Roar Recipes
Delicious & Nutritious
Beetroot Hummus

When it comes to snacking I prefer to keep it simple. The simpler the better in fact. My favourites consist of just a few fresh ingredients that can be quickly thrown together, and those that I can prepare in advance to enjoy later shoot right to the top of my list.
Homemade hummus has to be one of the simplest snacks around and is brimming with nutritional benefit, and what’s more my modern make-over of this traditional middle-eastern dip only adds to that.

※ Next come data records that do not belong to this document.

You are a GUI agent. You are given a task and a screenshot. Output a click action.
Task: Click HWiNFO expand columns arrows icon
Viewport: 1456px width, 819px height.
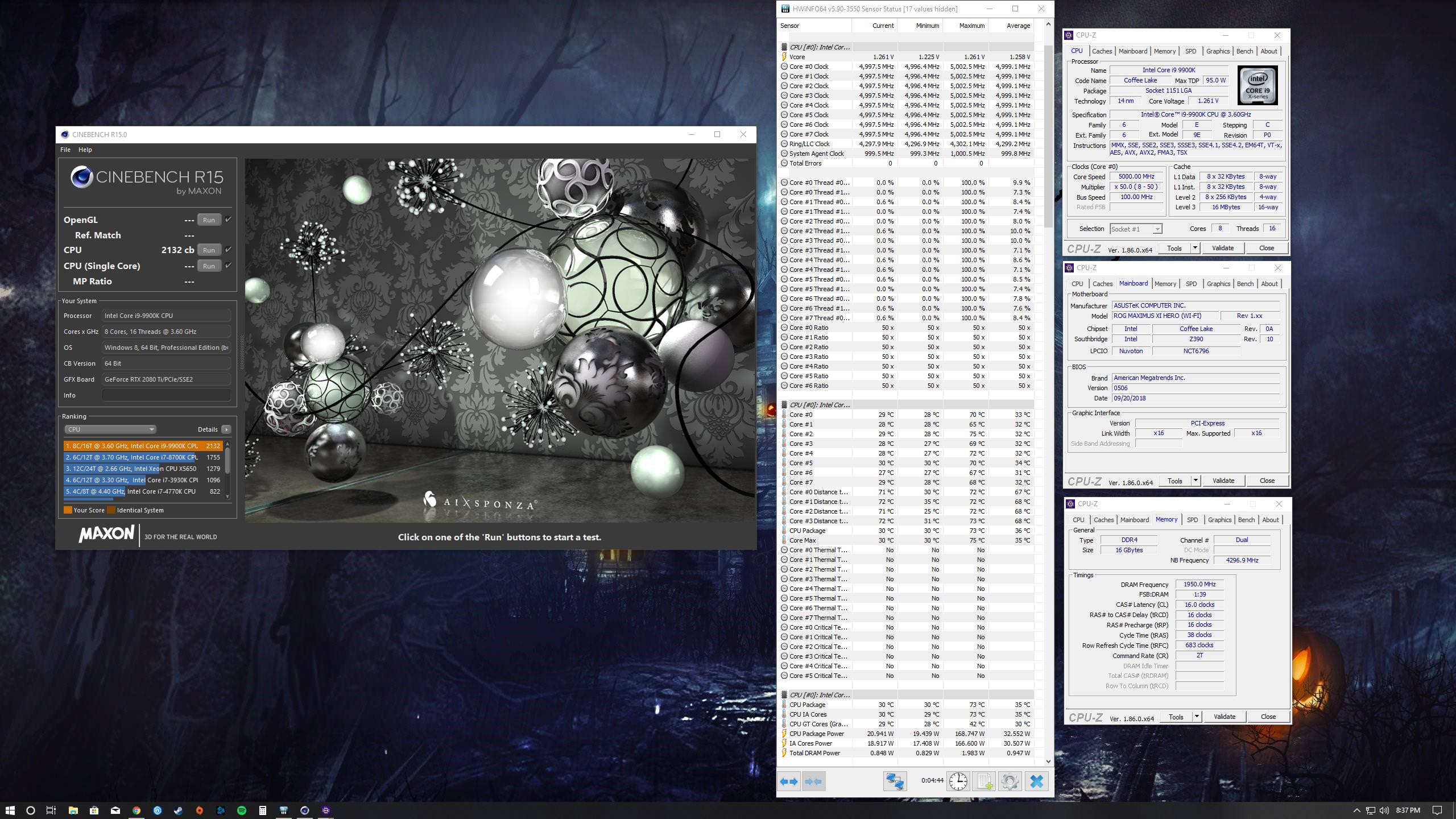pos(788,781)
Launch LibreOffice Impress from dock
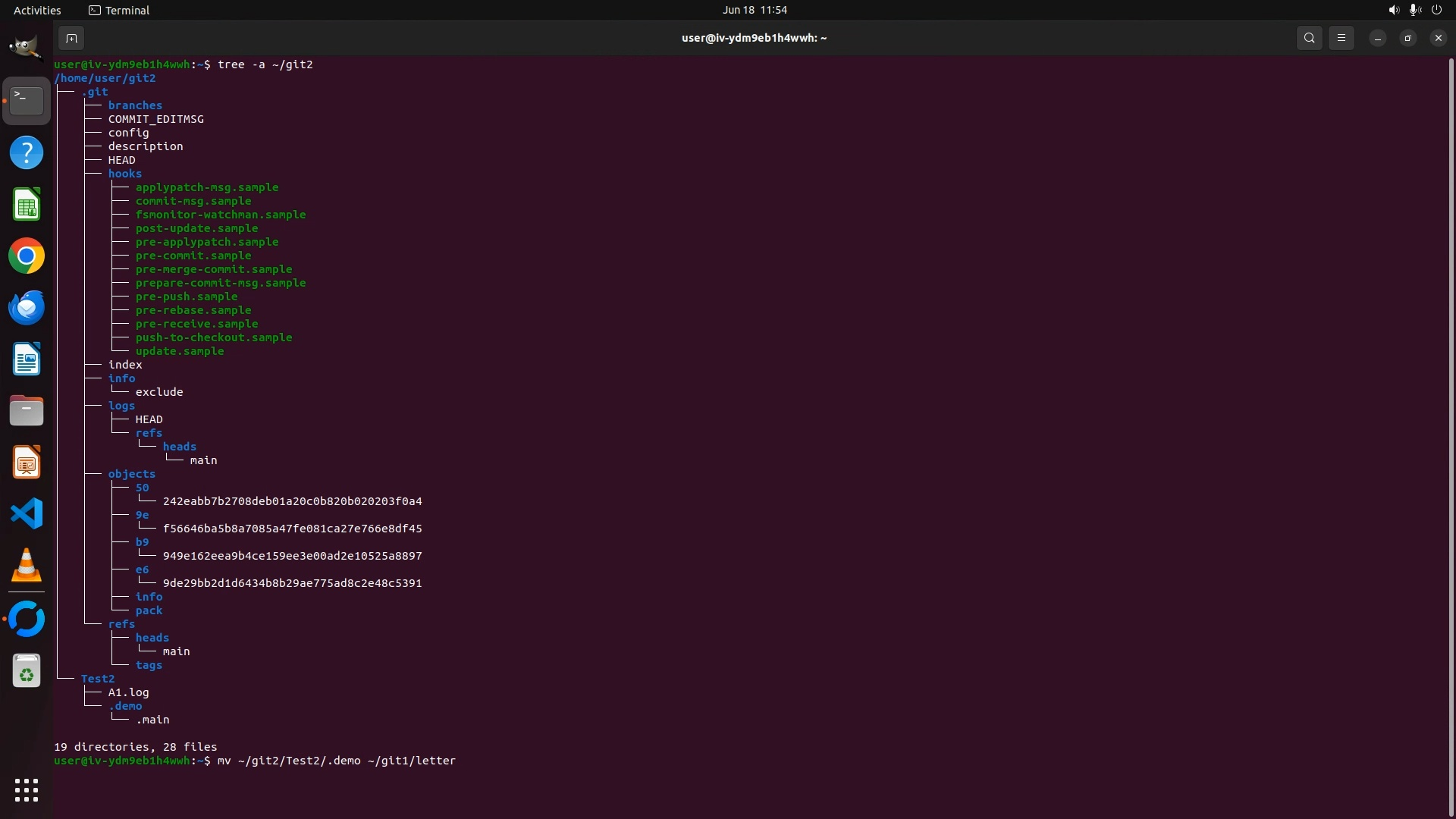This screenshot has width=1456, height=819. pyautogui.click(x=27, y=463)
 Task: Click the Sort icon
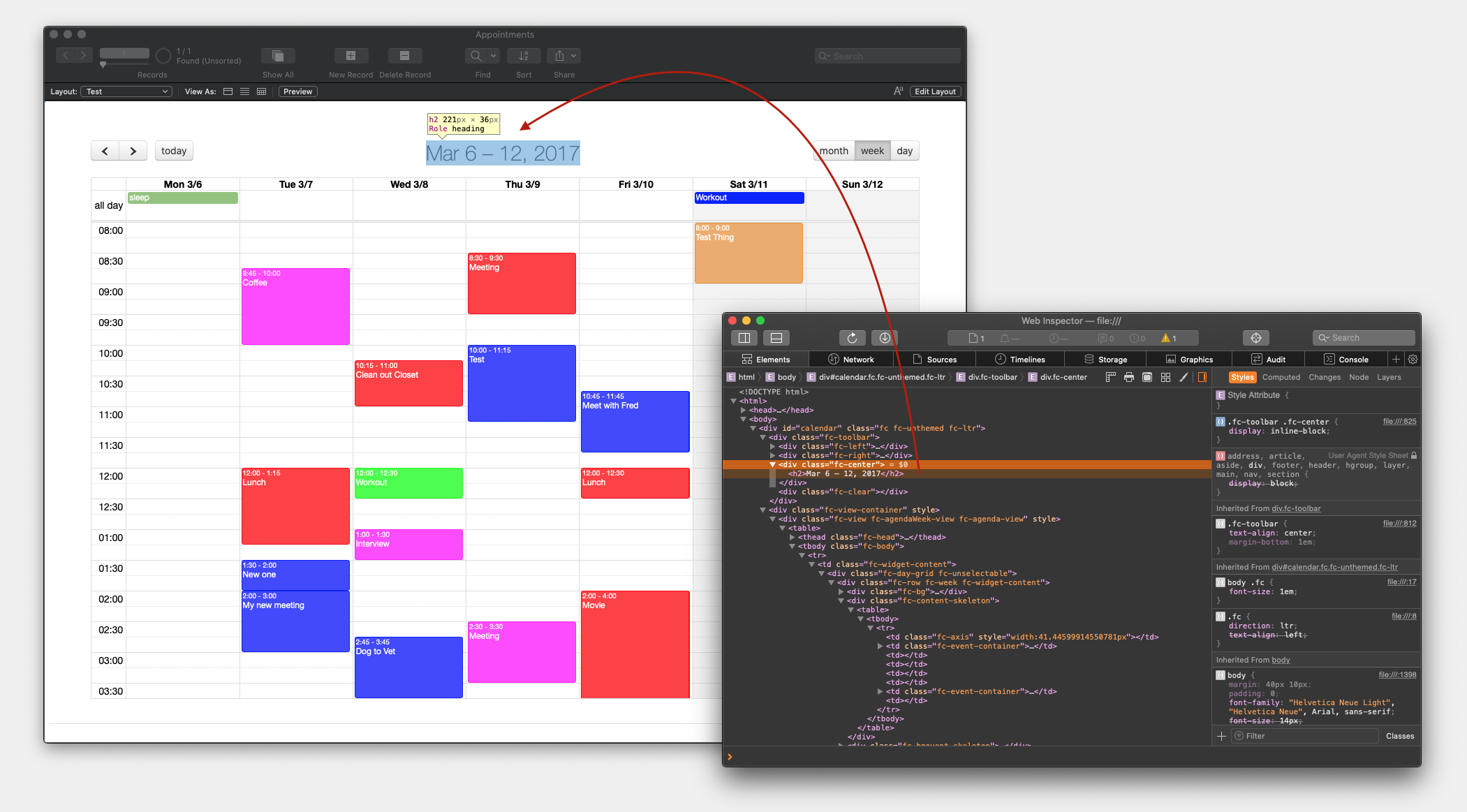(524, 56)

Your traditional hummus alone promotes good health. With a combination of health fats, essential dietary fibre and plenty of protein you’ll feel instantly satisfied and stop reaching for the biscuits. It’s also a tasty way of consuming raw garlic, which evidence also shows to have powerful antibacterial and antifungal properties as well as potential for preventing certain cancers.

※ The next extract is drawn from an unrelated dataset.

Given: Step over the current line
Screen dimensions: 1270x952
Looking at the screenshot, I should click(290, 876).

And if you needed more reasons than that, the addition of beetroot to my recipe adds a delicious flavour, colour and more nutrients to boot! LoveBeetroot.co.uk is overflowing with nutritional insight for this root veg so don’t just take my word for it.
So without further ado…here’s the recipe
Ingredients:
250g Beetroot (about one large beetroot)
120g Canned Chickpeas (drained and rinsed)
1 tbsp Olive Oil
2-3 Cloves of Garlic crushed
2 tbsp Lemon Juice
3 tbsp Tahini
Generous seasoning of Salt (and pepper if you fancy)
Method.
Begin by roasting your beetroot is a pre-heated oven at 180c. This is best done in advance to allow sufficient time for it to cool down. Wrap your beetroot whole in tin foil and roast for 1-1.5hours until you’re able to slice through it with ease.

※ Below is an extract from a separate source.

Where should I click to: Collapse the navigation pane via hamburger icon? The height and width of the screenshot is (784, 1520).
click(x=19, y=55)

Once roasted and cooled, peel off the skin and chop into quarters. To avoid beetroot stained fingers, cover your fingers with olive oil before doing this, but just be careful with the peeler if you do!
Begin blending the cooked beetroot in a food processor until coarsely chopped, followed by adding in the chickpeas and Olive Oil and repeating. Once well blended add in the remaining ingredients and continue pulsing the processor until the mixture is smooth. Give the hummus a try and season to suit your taste. Remember the strength of the garlic will intensify slightly once the hummus is chilled, so refrain from adding in any more if you cant taste it just yet.
Either serve right away, or scoop the hummus into a few small tupperwear pots and store in the fridge. The hummus will last up to 4 days in the fridge, if its not all been devoured before then!